Though Crises have become a core component of modern-day television adaptations of DC’s comics, there was a point in time where DC and Warner Bros. felt that characters like the Flash could only shine in bright, generally hopeful series like CBS’ The Flash from the ‘90s.
Danny Bilson and Paul De Meo’s The Flash — starring John Wesley Shipp, Amanda Pays, and Alex Désert — ended up being a series that embraced and celebrated elements of Barry Allen’s character that defined him in DC’s classic comics.

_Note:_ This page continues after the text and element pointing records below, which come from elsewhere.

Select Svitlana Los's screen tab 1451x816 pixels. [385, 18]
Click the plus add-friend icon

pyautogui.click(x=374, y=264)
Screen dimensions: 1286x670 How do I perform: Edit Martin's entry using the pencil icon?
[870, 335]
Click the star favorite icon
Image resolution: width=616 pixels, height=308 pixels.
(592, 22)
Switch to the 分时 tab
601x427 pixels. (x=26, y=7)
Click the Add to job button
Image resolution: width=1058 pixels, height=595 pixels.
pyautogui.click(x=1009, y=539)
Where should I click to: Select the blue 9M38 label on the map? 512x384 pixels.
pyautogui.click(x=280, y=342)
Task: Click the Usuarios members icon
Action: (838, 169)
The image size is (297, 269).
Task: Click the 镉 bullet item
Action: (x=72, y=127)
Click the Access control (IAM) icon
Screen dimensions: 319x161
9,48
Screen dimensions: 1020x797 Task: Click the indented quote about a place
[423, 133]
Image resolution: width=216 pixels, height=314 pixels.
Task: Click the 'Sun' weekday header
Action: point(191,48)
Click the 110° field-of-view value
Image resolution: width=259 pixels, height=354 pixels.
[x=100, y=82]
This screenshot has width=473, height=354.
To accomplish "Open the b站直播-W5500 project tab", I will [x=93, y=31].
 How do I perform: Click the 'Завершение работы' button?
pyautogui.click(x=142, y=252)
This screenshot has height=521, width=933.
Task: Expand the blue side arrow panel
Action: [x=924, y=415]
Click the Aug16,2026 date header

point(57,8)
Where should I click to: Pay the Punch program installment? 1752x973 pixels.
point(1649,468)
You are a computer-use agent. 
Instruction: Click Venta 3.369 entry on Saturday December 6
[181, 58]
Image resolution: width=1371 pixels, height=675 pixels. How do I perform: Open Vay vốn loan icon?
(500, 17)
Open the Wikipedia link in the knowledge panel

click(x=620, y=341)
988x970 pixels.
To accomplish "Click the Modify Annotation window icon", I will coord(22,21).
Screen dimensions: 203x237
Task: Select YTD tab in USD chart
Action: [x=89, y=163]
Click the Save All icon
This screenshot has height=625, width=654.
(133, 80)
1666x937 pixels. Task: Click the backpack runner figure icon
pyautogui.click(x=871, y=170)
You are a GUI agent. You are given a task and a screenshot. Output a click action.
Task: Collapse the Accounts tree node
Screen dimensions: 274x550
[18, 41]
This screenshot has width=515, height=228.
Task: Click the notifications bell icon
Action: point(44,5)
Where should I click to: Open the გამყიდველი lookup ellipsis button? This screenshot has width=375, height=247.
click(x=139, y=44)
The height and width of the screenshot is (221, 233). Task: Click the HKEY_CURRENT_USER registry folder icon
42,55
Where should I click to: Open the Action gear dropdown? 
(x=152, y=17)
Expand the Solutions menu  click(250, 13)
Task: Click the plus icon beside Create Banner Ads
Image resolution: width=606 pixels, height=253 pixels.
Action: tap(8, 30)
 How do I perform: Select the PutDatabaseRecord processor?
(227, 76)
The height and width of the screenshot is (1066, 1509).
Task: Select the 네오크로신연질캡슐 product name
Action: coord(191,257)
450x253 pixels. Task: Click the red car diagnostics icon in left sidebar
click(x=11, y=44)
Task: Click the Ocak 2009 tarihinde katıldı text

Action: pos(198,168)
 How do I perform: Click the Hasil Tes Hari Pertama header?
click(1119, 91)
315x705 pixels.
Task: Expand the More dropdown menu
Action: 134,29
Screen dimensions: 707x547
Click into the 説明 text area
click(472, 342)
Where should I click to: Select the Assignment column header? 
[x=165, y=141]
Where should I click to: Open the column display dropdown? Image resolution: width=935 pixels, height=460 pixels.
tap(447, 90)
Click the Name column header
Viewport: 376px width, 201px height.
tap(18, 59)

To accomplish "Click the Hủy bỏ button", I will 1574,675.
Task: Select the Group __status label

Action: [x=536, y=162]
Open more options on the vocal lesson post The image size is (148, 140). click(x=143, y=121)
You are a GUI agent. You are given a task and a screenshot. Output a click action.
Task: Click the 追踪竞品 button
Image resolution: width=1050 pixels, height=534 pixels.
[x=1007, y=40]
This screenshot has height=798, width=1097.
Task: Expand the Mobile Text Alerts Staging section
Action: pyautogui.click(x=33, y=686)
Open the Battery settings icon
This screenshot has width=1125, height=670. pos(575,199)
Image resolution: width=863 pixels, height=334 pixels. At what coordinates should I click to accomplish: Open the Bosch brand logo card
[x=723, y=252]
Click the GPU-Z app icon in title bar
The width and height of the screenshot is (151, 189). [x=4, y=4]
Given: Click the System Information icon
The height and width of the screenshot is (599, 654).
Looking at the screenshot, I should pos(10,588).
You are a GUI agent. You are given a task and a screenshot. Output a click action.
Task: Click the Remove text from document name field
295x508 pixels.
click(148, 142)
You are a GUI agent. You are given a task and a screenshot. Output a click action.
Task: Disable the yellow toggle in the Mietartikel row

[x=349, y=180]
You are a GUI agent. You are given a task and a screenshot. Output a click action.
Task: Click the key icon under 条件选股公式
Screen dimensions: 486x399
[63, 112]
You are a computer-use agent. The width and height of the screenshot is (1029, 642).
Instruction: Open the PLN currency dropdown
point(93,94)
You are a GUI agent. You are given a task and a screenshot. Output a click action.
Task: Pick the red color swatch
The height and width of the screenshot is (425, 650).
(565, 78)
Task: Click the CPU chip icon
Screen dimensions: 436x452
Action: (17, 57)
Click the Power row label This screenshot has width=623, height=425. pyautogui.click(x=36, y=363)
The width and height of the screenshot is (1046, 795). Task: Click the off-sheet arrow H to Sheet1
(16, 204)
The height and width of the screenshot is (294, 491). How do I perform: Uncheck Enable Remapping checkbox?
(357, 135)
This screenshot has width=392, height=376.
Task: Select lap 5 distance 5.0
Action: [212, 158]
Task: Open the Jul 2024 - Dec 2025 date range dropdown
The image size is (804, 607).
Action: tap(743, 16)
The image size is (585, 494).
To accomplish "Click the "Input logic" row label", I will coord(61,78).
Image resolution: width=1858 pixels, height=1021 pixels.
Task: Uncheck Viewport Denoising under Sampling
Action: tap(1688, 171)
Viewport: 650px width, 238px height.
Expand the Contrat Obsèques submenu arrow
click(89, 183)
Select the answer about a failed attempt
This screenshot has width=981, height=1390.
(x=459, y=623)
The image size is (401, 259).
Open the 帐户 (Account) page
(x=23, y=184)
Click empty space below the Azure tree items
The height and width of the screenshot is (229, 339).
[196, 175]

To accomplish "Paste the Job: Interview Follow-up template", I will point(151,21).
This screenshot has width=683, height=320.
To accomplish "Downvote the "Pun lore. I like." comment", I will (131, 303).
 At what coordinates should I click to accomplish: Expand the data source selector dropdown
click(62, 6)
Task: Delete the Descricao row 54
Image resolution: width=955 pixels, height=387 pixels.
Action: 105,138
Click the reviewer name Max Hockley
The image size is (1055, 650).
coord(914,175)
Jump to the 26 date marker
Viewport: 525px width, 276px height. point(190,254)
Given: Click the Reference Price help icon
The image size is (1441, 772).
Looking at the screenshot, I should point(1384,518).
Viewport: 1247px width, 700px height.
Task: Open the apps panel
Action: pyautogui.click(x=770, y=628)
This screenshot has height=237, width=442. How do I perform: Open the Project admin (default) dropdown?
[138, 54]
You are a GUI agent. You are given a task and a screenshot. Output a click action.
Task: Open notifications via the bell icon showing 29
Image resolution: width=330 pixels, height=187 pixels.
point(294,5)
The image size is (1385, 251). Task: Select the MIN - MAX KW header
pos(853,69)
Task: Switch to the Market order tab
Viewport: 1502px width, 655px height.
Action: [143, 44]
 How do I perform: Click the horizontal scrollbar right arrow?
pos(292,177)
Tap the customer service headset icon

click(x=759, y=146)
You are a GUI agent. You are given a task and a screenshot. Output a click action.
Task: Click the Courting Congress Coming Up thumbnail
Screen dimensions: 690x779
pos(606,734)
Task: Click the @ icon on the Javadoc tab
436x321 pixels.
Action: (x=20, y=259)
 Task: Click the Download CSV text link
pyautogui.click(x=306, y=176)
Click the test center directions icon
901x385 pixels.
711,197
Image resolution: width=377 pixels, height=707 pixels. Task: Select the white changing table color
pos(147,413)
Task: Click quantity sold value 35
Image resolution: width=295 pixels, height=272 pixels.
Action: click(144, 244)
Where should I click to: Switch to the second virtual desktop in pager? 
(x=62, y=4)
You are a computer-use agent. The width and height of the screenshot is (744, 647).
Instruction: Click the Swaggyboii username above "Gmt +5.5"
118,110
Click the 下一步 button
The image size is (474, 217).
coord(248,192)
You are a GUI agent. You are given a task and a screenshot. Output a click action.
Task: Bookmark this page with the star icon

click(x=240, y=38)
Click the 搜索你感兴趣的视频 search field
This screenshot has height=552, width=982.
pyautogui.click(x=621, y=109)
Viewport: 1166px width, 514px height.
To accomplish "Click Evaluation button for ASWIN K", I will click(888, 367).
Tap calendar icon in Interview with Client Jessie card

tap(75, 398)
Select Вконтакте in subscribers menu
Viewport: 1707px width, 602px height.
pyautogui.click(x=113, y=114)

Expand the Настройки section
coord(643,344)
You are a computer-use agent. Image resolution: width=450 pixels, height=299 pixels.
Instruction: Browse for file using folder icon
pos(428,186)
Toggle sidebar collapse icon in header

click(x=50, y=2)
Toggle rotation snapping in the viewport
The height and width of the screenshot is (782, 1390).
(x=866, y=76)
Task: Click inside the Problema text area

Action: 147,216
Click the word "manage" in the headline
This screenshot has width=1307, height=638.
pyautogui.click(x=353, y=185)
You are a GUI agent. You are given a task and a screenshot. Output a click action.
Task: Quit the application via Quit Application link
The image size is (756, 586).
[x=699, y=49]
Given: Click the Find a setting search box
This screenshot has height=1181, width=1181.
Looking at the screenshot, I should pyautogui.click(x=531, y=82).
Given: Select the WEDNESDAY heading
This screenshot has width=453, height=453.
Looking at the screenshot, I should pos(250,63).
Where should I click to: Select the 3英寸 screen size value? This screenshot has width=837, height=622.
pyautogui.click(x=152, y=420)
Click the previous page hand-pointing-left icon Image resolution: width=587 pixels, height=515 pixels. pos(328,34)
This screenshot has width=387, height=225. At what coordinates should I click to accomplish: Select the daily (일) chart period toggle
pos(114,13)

It was something that made it very satisfying to see Shipp, who portrayed Barry, eventually incorporated into the modern-day Arrowverse in a variety of capacities.
But in a recent interview with Den of Geek, Bilson explained that when he and De Meo were initially conceptualizing a series to pitch to CBS, their vision skewed more toward a tone and story that feels much more a part of the darker sorts of comic book shows and movies studios are putting out these days. The series, Unlimited Powers, would have featured Barry, a grizzled ex-con freshly out of jail, teaming up with a curious assortment of other DC characters like Doctor Occult and Blok, and more well-established heroes like Oliver Queen and Wally West, to take on evil in a world where caped vigilantism is illegal.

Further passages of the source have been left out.